A generous customer had offered me a ride on his bike, his Scott Spark 700 Ultimate. Not just any Spark, a bike that I already know and like, but a 22lbs bike oozing technical innovation. First up XTR has no rival, add to that the IMP5 HMX superlight carbon frame, Di2 electronic shifting and even an electronic micro shift for the Scott’s traction control (Fox did a custom set up of their CTD for Scott).
Previously another customer had lent me his Santa Cruz Solo, now the 5010, and I had
found it one of the most confidence inspiring bikes that I had ever ridden. I hammered the hell out of it on the Steyning trails and planned to do the same with the Spark, after all one of the magazines recently described the Spark as having the same geometry and awesome trail capability as the Santa Cruz. Blue and Red run here I come… or so I thought.

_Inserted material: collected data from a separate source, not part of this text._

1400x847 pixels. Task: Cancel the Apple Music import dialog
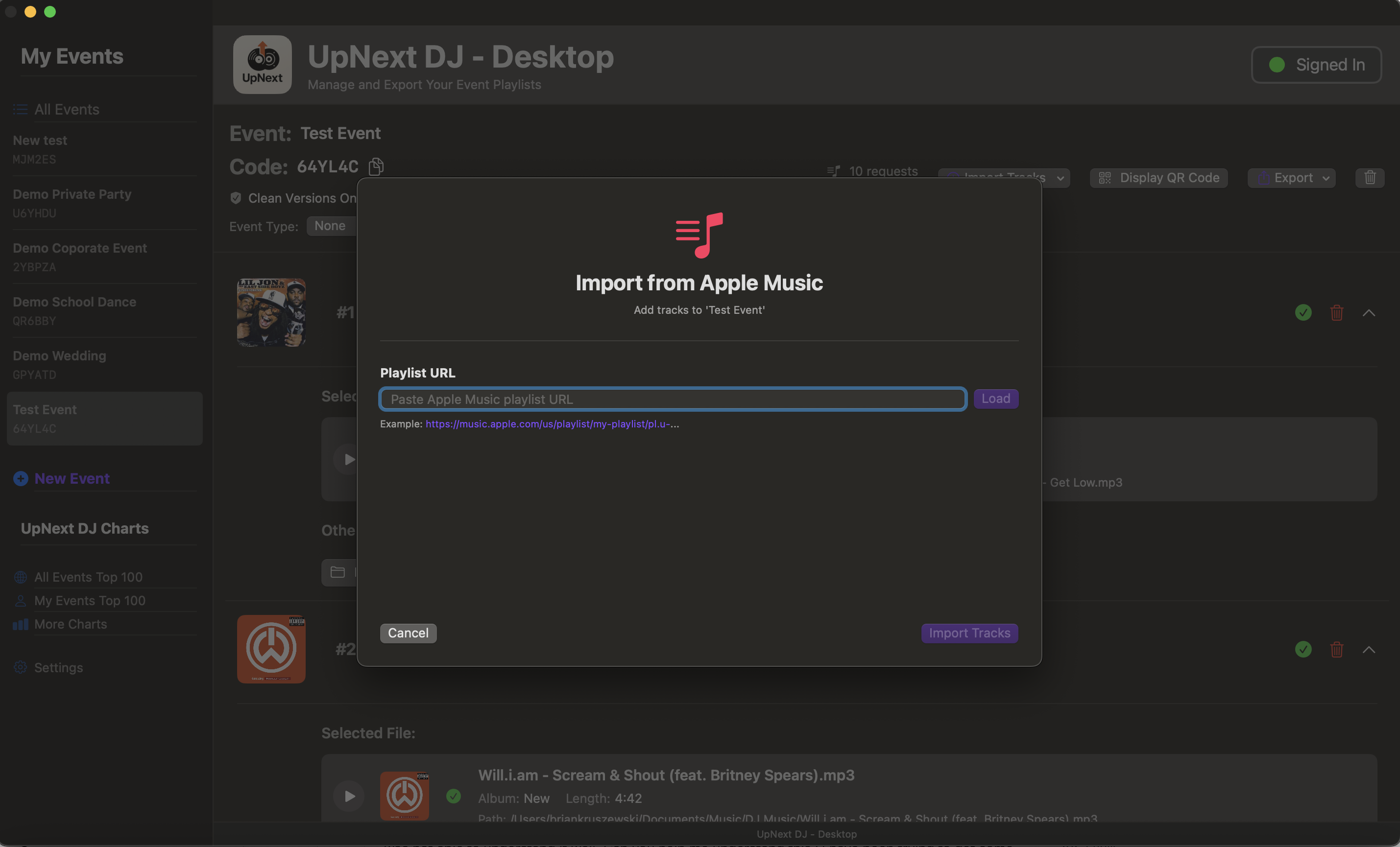[x=408, y=633]
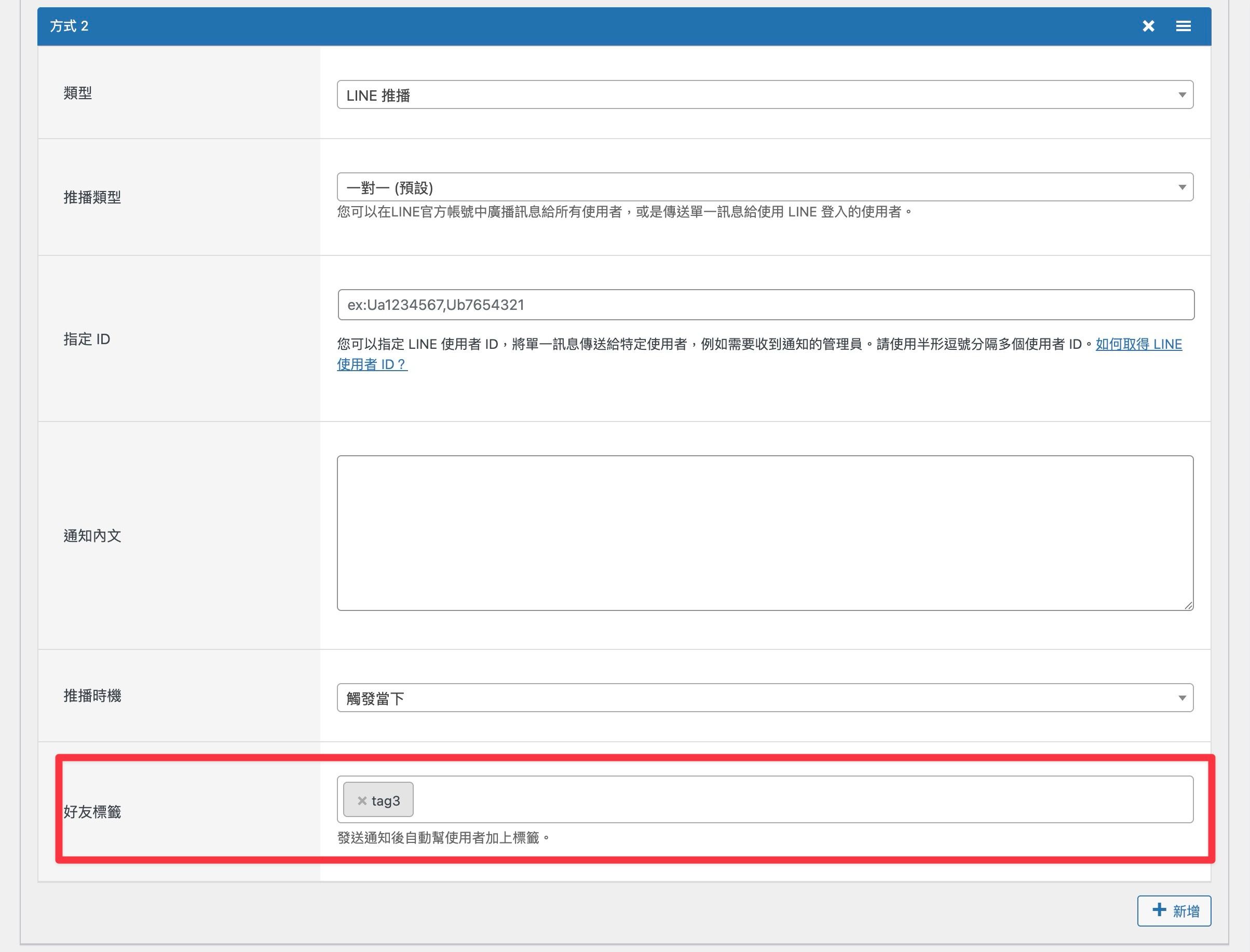The image size is (1250, 952).
Task: Click the 方式 2 header title
Action: 69,26
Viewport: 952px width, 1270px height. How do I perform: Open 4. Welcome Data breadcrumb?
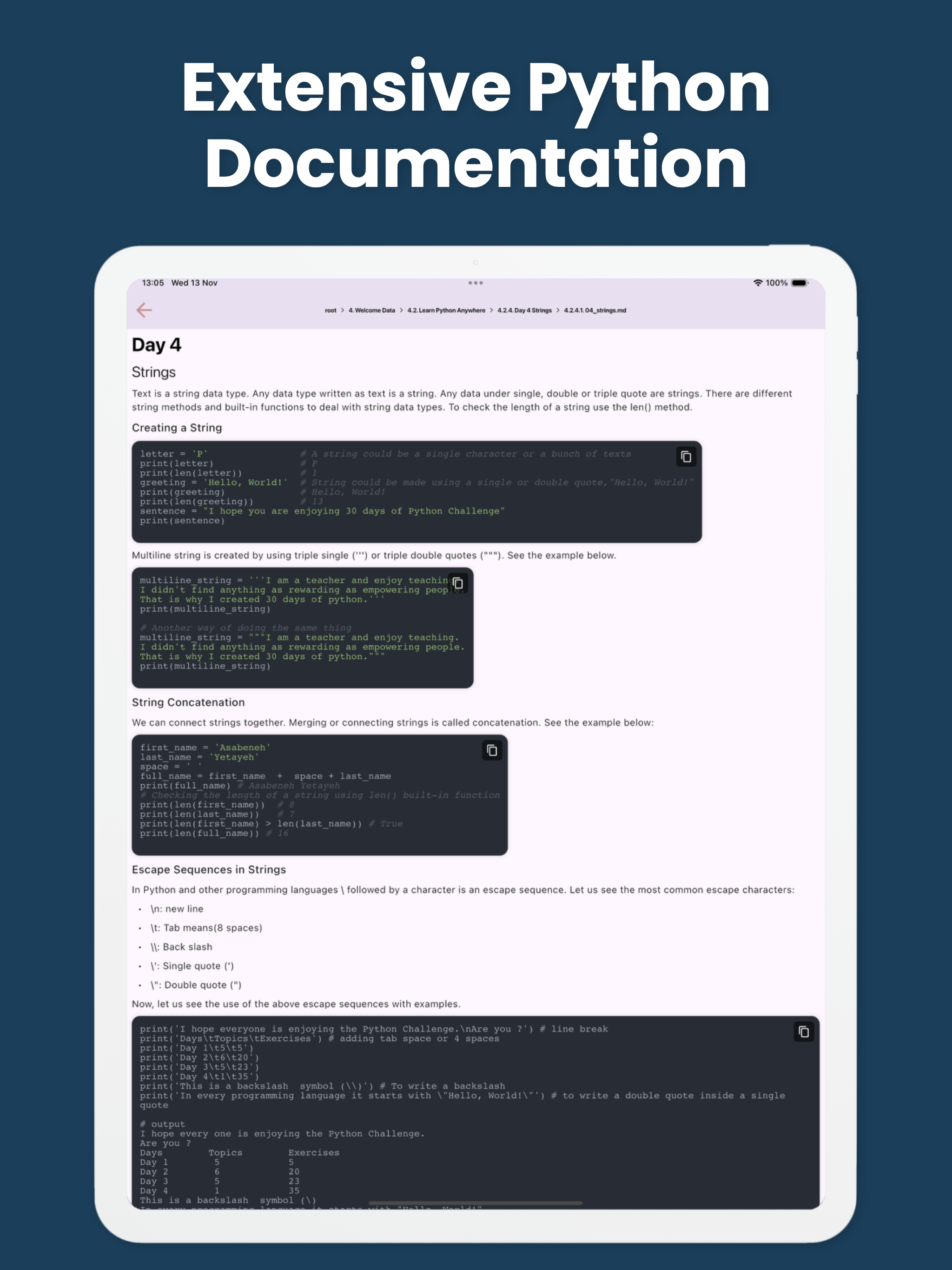click(x=371, y=310)
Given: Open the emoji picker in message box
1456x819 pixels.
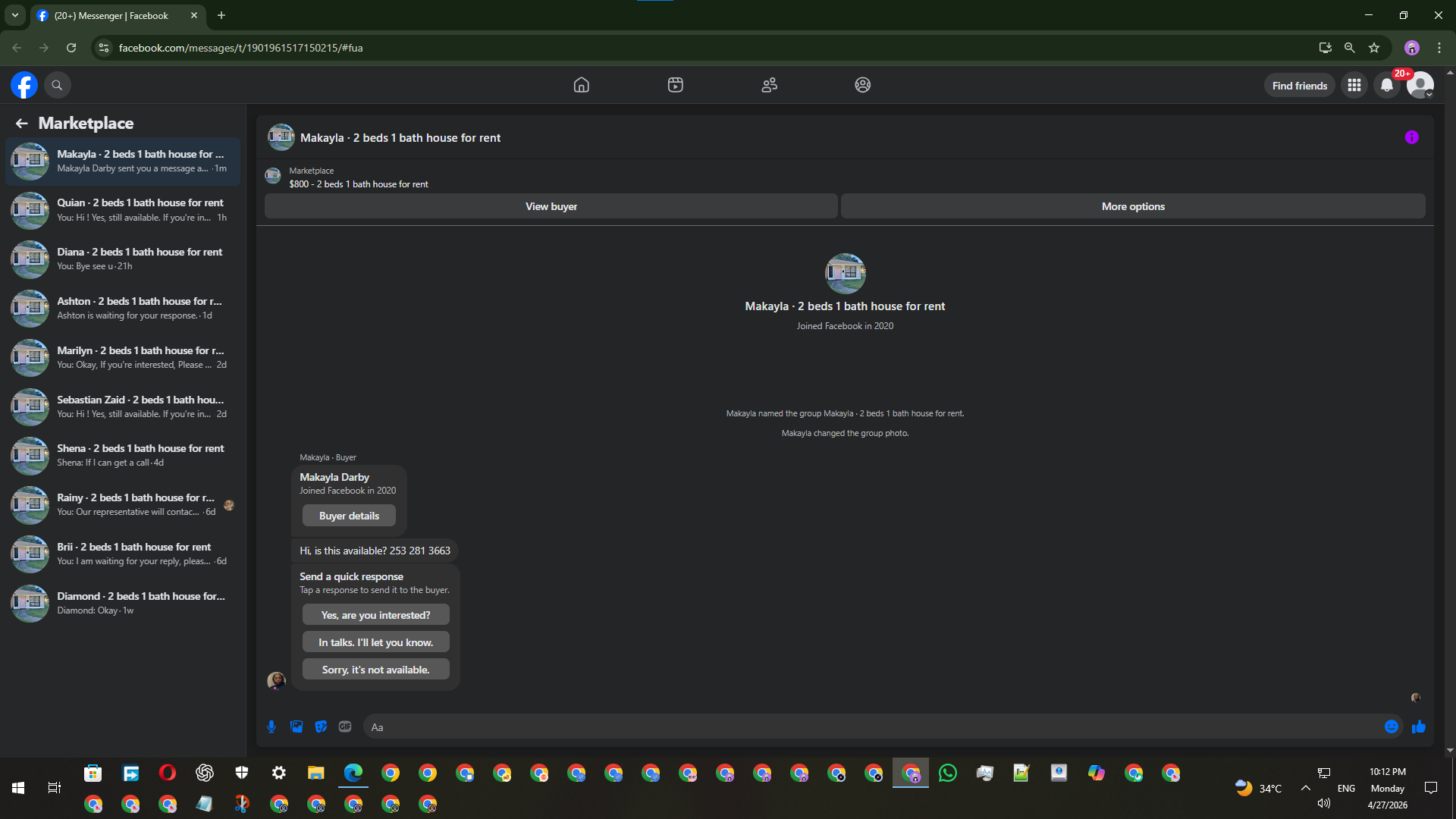Looking at the screenshot, I should pos(1391,726).
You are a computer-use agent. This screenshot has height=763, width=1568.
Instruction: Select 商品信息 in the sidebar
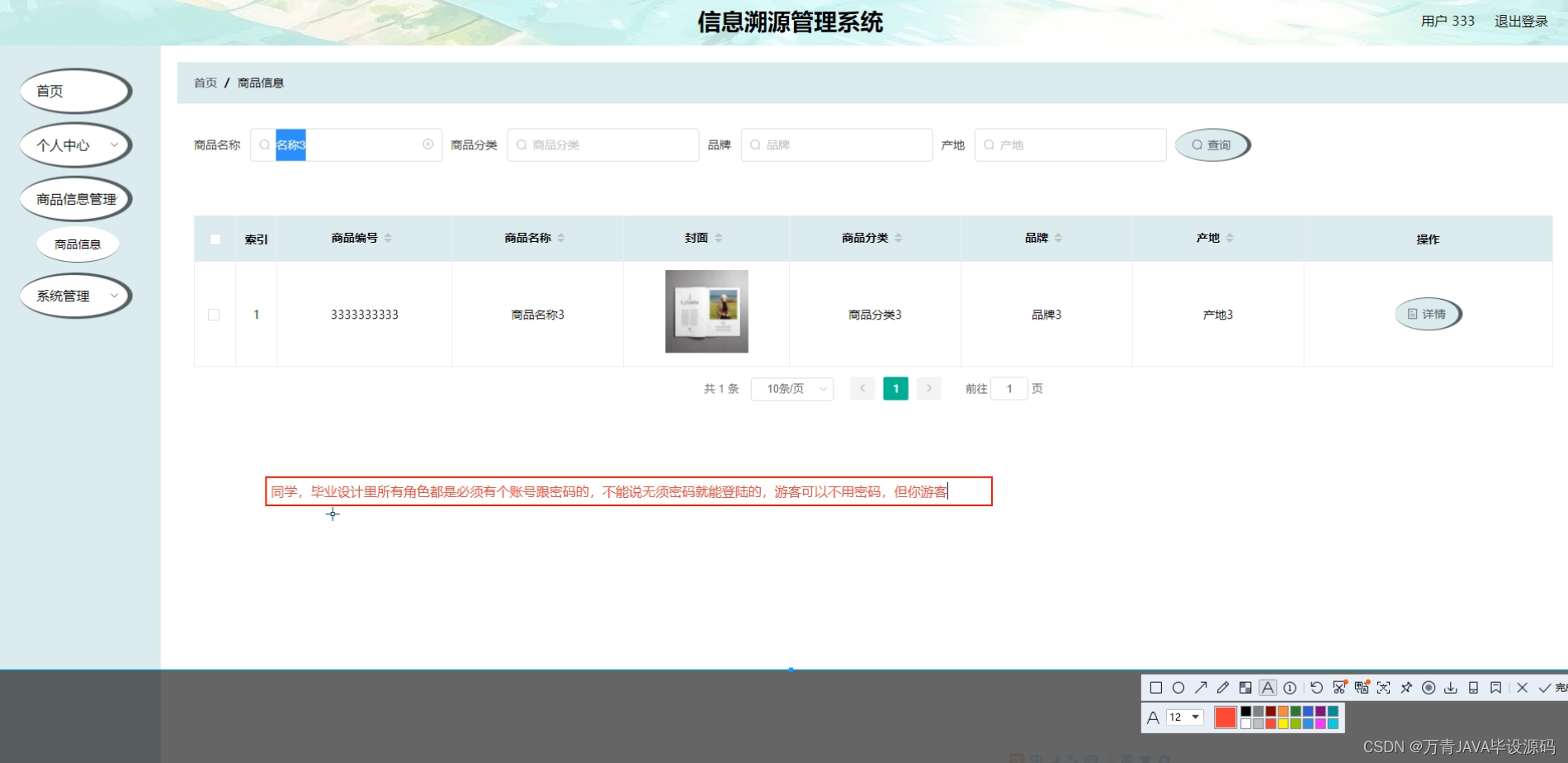(78, 244)
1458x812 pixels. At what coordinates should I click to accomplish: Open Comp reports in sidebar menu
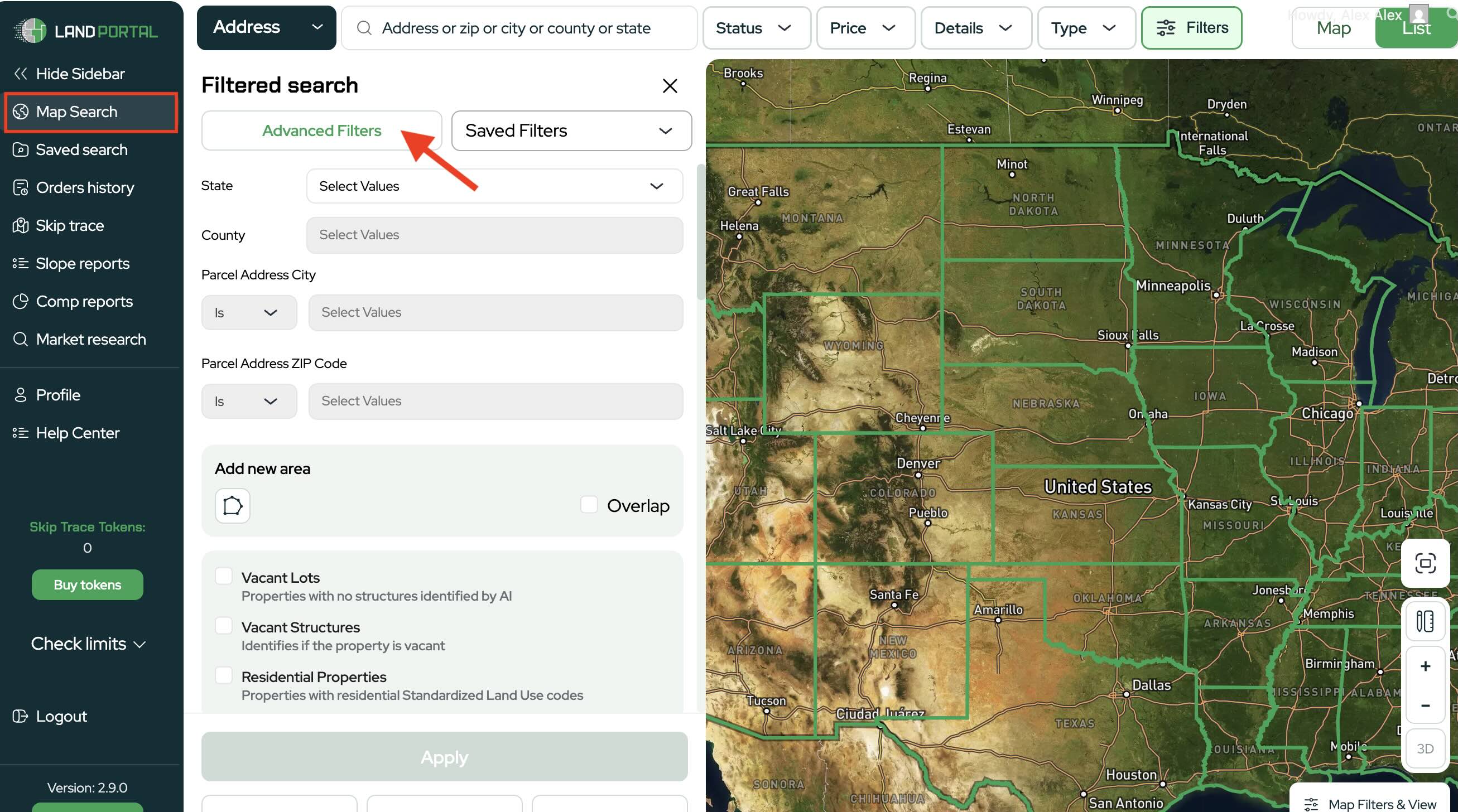coord(84,302)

It was pleasantly mild and damp as I headed up the hill. I played with the electronic shift and enjoyed the set that I had sorted the night before. All seemed good for my test to see if the Scott matched up to the Santa Cruz. I was taking it easy and enjoying the ease of pedalling that you have when you are in good shape and riding easy but it wasn’t going to turn out well.
I was going to warm up on the Blue run but something was wrong. I wasn’t focused. I kept locking up the rear wheel, it was slippery and the bike was sliding. The more it skidded the more I imagined the front end sliding. I had Maxxis Ardents with the pressure low so there should be no problem. Last time out in the wet I was throwing my bike around like a lunatic with only the micro pimples of Racing Ralphs to save me from oblivion. Sometimes you need to talk yourself into being brave but at other times, like today, you have to accept that you don’t have it and injury is the most likely outcome, worse still possible damage to someone else’s eight and a half grand dream machine. Crapping myself on the Red run and sliding into the main bowl like an absolute beginner despite riding one of the better handling light weight trail bikes I decided to pack it in and head home. I was really knackered: mentally not physically. Riding up the Cissbury down hill was a breeze with my legs easing up the slope with the help if the electronic shift and shock control. But riding on the limit on our loveable slippery chalk and clay requires mental toughness and supreme self belief. I had neither and returned to ride another day. I had not been fazed by the slippery South Downs all winter. Today I was.
Justin, please, please, please let me borrow your bike again.